During exercise, blood glucose concentrations decreased by 59 +/- 58 mg/dL (mean +/- SD: 29 +/- 24%) with PF and by 74 +/- 51 mg/dL (35.5 +/- 18%) with PO (not significant). No significant differences were found in cortisol, growth hormone, or noradrenaline levels between PO and PF. There were no differences in cardiorespiratory parameters, blood lactate concentrations, or free fatty acids concentrations between pump modes. Hypoglycemic events during exercise were asymptomatic and occurred for 2 subjects with PO and 2 with PF. Nine subjects had late hypoglycemia after PO, compared with 6 after PF (not significant).
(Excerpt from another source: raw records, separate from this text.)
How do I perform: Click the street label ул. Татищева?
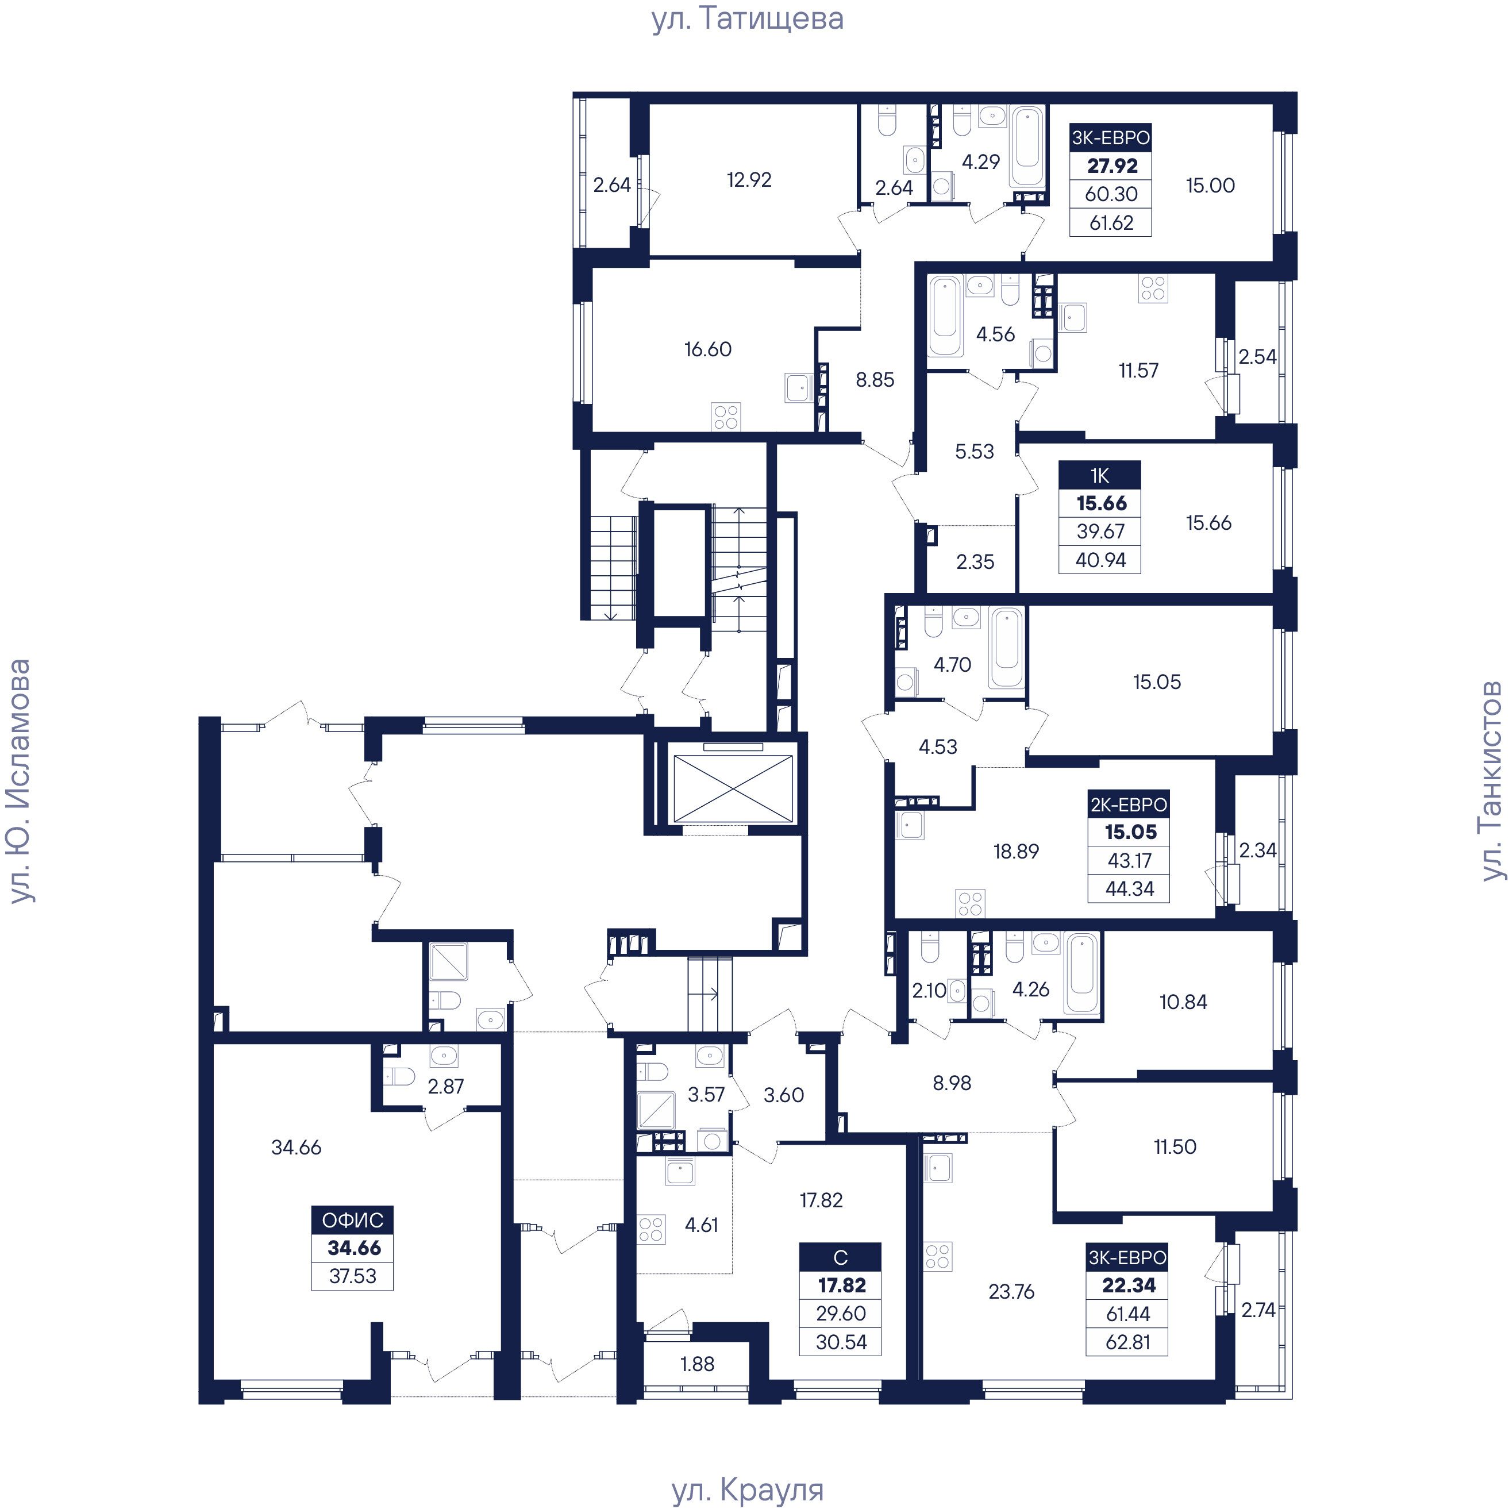coord(748,20)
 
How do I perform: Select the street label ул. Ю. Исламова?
coord(19,781)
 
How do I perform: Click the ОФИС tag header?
coord(352,1220)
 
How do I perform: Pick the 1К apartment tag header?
coord(1100,475)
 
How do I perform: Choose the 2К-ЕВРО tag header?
coord(1129,804)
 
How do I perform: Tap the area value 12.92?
coord(749,180)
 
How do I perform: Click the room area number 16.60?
coord(707,349)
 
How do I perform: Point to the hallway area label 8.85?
coord(875,380)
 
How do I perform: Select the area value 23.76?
coord(1011,1292)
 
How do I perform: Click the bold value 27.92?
coord(1112,165)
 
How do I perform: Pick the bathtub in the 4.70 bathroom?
coord(1007,648)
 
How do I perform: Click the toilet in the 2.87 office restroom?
coord(399,1076)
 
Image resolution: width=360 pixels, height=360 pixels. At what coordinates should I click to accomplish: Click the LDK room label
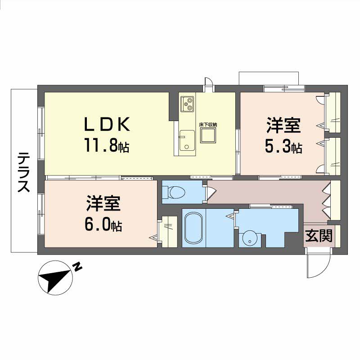tap(107, 124)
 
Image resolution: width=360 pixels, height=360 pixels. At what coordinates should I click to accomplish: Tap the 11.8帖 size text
tap(107, 145)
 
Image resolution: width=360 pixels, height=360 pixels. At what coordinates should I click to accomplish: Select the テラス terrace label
tap(24, 172)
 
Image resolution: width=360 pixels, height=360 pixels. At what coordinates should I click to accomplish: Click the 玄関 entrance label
tap(319, 235)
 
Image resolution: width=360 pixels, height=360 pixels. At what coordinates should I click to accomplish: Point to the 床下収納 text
tap(208, 125)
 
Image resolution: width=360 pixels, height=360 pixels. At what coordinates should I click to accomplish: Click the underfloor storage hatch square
tap(208, 135)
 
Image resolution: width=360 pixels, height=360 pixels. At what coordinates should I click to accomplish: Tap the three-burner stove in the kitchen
tap(187, 104)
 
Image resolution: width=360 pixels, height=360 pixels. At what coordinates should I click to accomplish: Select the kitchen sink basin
tap(187, 140)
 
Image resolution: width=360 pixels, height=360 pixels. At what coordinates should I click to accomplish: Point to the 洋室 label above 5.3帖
tap(284, 125)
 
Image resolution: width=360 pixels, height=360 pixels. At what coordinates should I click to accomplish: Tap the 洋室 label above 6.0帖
tap(104, 203)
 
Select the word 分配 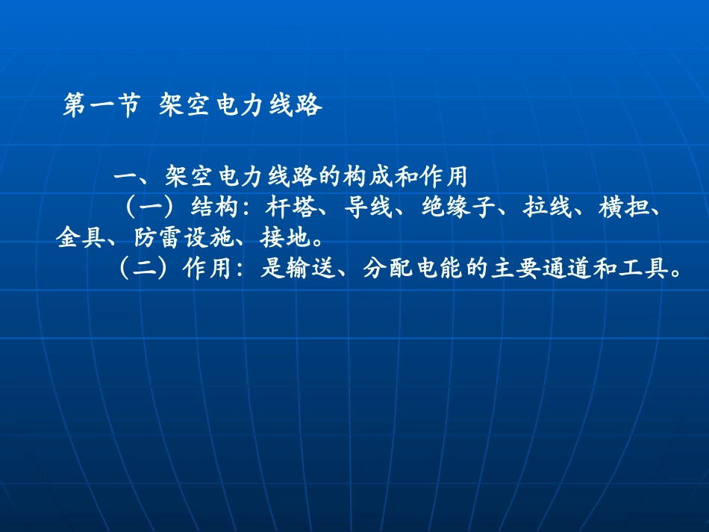pos(388,269)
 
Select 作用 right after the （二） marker pos(209,269)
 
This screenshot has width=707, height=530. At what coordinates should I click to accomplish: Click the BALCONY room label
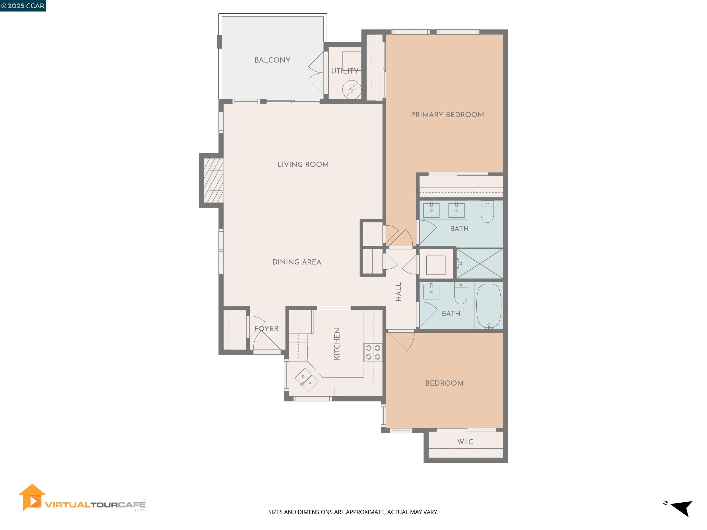[272, 60]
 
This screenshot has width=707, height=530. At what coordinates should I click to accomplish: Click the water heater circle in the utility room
[352, 90]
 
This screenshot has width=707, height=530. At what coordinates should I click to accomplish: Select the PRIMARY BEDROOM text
[447, 115]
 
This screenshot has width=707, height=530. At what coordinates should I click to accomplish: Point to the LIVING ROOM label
[303, 164]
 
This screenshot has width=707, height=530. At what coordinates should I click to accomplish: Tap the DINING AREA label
[297, 262]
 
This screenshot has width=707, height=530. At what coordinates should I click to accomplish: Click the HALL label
[398, 292]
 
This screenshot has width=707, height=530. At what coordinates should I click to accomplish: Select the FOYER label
[266, 328]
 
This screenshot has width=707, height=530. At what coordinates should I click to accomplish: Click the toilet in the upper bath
[487, 212]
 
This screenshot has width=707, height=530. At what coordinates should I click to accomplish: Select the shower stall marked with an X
[479, 263]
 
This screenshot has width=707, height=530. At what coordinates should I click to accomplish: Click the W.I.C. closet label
[466, 442]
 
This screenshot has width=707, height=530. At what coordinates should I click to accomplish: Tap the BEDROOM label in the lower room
[444, 383]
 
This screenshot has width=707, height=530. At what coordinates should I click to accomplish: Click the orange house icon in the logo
[32, 497]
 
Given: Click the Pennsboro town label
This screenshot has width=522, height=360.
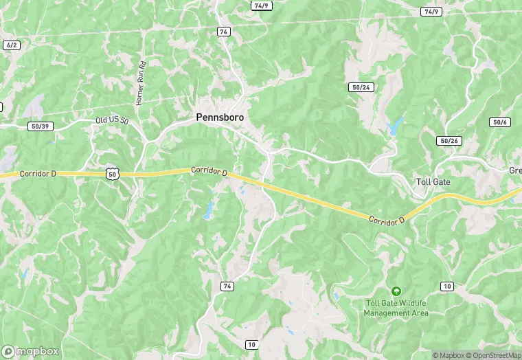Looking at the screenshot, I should point(220,117).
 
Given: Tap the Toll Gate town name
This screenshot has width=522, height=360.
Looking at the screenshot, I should point(433,182).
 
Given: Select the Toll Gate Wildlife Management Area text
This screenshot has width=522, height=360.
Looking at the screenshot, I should point(396,308).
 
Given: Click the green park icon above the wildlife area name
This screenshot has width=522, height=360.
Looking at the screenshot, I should point(396,291).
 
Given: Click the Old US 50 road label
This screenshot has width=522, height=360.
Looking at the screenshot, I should point(112,121).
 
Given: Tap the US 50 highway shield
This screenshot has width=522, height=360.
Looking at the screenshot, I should point(113,175).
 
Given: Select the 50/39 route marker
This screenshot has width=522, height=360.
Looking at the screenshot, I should point(40,126).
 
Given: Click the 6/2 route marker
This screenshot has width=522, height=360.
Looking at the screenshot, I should point(11,45).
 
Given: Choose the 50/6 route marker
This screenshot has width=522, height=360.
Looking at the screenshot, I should point(499,122).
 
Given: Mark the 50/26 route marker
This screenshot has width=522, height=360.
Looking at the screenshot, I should point(449,141).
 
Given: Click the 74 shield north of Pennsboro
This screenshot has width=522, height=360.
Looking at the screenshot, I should point(223,32).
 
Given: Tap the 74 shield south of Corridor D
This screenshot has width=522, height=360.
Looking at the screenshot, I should point(227,285).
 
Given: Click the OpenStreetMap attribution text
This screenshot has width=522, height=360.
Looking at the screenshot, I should point(493,355).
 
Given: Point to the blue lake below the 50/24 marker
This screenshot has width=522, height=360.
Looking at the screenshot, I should point(395,126).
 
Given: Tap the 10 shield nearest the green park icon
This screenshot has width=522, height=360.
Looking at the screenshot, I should point(447,286).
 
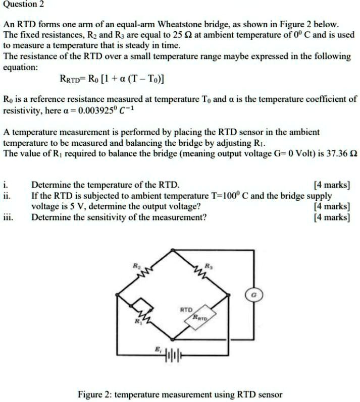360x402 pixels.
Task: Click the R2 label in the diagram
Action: coord(135,265)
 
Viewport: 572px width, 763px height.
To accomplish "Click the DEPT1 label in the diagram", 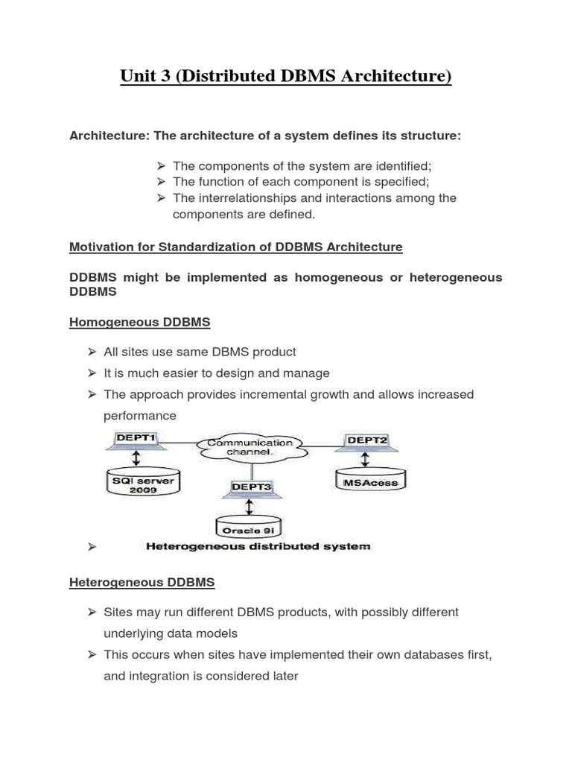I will click(x=135, y=440).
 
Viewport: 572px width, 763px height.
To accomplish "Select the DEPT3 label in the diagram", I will click(x=250, y=487).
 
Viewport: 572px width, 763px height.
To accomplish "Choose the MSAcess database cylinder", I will click(x=371, y=482).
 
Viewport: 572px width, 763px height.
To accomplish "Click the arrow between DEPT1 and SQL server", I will click(x=136, y=457).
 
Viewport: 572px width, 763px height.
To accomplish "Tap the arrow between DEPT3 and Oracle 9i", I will click(x=249, y=507).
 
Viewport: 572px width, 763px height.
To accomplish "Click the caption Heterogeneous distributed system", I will click(x=258, y=546).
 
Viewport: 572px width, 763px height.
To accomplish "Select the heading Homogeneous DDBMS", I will click(x=139, y=322).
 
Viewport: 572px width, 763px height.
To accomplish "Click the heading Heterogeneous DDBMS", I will click(x=142, y=583).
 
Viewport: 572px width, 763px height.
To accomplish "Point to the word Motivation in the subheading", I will click(x=101, y=247).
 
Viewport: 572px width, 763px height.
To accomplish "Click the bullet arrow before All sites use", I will click(x=92, y=352).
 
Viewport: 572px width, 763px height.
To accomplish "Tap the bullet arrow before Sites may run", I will click(x=92, y=612).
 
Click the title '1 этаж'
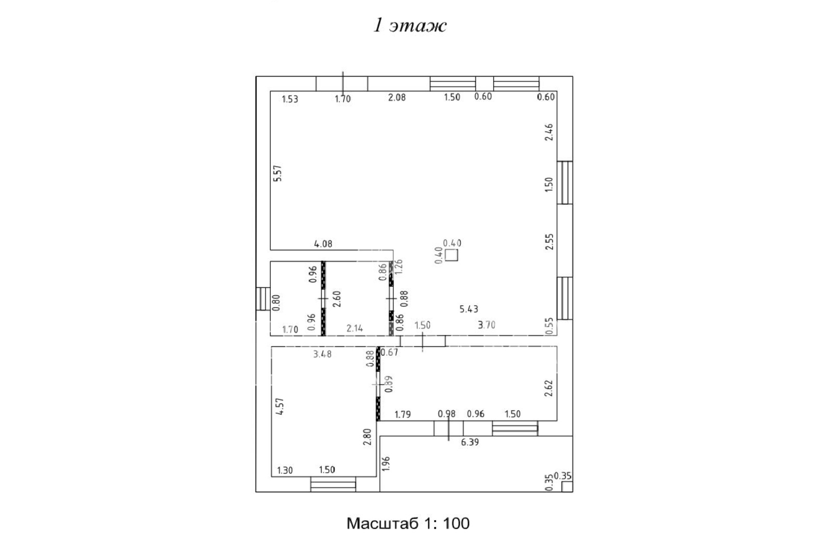coord(410,25)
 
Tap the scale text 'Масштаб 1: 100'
coord(408,523)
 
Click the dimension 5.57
coord(278,174)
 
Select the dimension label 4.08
coord(323,244)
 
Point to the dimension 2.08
coord(397,97)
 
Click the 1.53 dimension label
coord(290,99)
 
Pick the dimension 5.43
coord(469,309)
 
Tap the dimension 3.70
coord(487,325)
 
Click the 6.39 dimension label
coord(470,443)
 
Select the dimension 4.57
coord(280,407)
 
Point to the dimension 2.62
coord(550,388)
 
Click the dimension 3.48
coord(322,354)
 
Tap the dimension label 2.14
coord(355,329)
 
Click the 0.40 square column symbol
coord(452,255)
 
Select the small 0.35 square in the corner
coord(567,487)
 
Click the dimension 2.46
coord(550,132)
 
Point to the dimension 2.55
coord(550,241)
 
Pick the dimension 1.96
coord(387,464)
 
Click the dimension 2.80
coord(367,437)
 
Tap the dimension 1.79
coord(403,415)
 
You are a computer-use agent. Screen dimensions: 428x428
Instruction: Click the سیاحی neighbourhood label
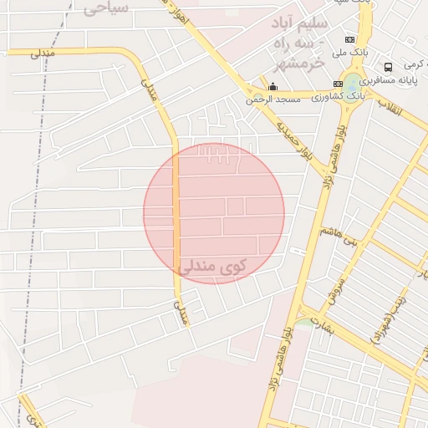tap(105, 8)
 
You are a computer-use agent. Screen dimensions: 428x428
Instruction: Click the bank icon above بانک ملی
tap(349, 39)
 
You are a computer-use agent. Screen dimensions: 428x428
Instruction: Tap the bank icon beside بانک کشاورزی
tap(338, 84)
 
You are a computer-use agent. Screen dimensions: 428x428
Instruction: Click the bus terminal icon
tap(388, 67)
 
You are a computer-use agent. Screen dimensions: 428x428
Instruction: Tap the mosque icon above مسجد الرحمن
tap(272, 85)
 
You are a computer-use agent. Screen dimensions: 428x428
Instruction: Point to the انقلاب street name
tap(390, 106)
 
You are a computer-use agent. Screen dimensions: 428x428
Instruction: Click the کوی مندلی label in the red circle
tap(213, 267)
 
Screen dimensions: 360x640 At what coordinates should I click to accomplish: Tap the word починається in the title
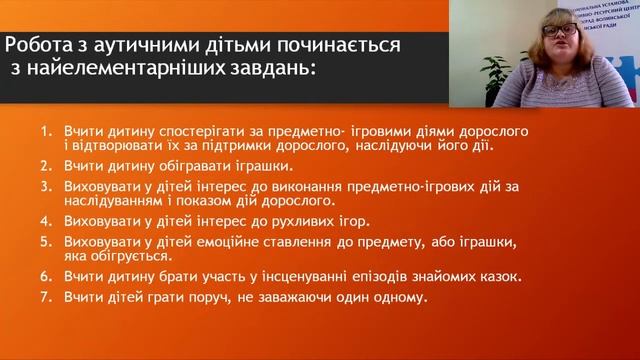click(346, 46)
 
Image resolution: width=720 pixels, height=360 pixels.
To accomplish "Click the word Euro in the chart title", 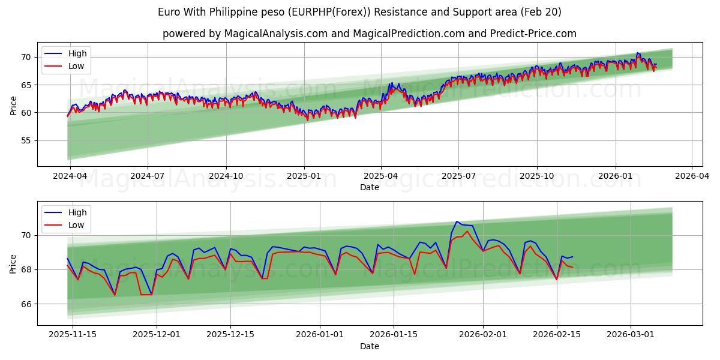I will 169,12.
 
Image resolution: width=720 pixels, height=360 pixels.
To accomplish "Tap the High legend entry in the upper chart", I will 77,53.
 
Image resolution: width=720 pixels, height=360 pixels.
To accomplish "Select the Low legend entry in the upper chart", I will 76,66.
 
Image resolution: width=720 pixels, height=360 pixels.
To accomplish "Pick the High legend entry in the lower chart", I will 77,212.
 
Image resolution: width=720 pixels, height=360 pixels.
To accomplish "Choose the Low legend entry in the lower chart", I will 76,225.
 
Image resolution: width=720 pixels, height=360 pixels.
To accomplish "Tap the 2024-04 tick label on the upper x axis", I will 70,176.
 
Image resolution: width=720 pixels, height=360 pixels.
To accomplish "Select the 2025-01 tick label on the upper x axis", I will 304,176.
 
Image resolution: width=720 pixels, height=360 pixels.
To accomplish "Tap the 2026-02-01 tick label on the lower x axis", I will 483,335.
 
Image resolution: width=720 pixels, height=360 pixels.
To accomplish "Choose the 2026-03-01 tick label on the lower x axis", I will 631,335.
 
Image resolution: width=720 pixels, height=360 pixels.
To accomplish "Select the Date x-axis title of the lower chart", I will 370,346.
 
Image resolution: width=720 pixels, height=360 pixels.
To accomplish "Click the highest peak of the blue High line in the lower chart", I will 457,221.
We found no advantage for subjects with either PO or PF during exercise, and we noted that late hypoglycemia was more common than hypoglycemia during exercise. However, PO was associated with a trend of increased risk for late hypoglycemia. We recommend that the pump be removed or turned off during prolonged exercise and that blood glucose concentrations be monitored for several hours after exercise, regardless of the pump mode.
胰岛素泵的使用正成为1型糖尿病(T1DM)患者中一种流行的胰岛素给药技术,但对于运动期间正确使用泵的指南尚无共识。
研究T1DM儿童和青少年在佩戴胰岛素泵运动(PO,基础率的50%)或不佩戴胰岛素泵运动(PF)时的生理反应和低血糖风险。
10名年龄在10至19岁的T1DM受试者(6名女性受试者和4名男性受试者),在标准早餐和胰岛素(赖脯胰岛素)推注后约2小时,在自行车测力计上进行长时间运动(40 - 45分钟)。运动前后提供复合碳水化合物(20克)。每位患者以随机、交叉(单盲)方式进行一次PO运动和一次PF运动。在运动期间和恢复的45分钟内,监测受试者的心肺、代谢和激素反应。运动后24小时使用连续血糖监测系统记录血糖浓度,以记录迟发性低血糖事件。
运动期间,PF组血糖浓度下降59±58mg/dL(平均值±标准差:29±24%),PO组下降74±51mg/dL(35.5±18%)(无显著差异)。PO组和PF组在皮质醇、生长激素或去甲肾上腺素水平上无显著差异。两种泵模式下的心肺参数、血乳酸浓度或游离脂肪酸浓度无差异。运动期间的低血糖事件无症状,PO组和PF组各有2名受试者发生。PO组有9名受试者出现迟发性低血糖,PF组有6名(无显著差异)。
我们发现PO组或PF组受试者在运动期间均无优势,且注意到迟发性低血糖比运动期间的低血糖更常见。然而,PO组与迟发性低血糖风险增加的趋势相关。我们建议在长时间运动期间取下或关闭胰岛素泵,无论泵的模式如何,运动后都要监测血糖浓度数小时。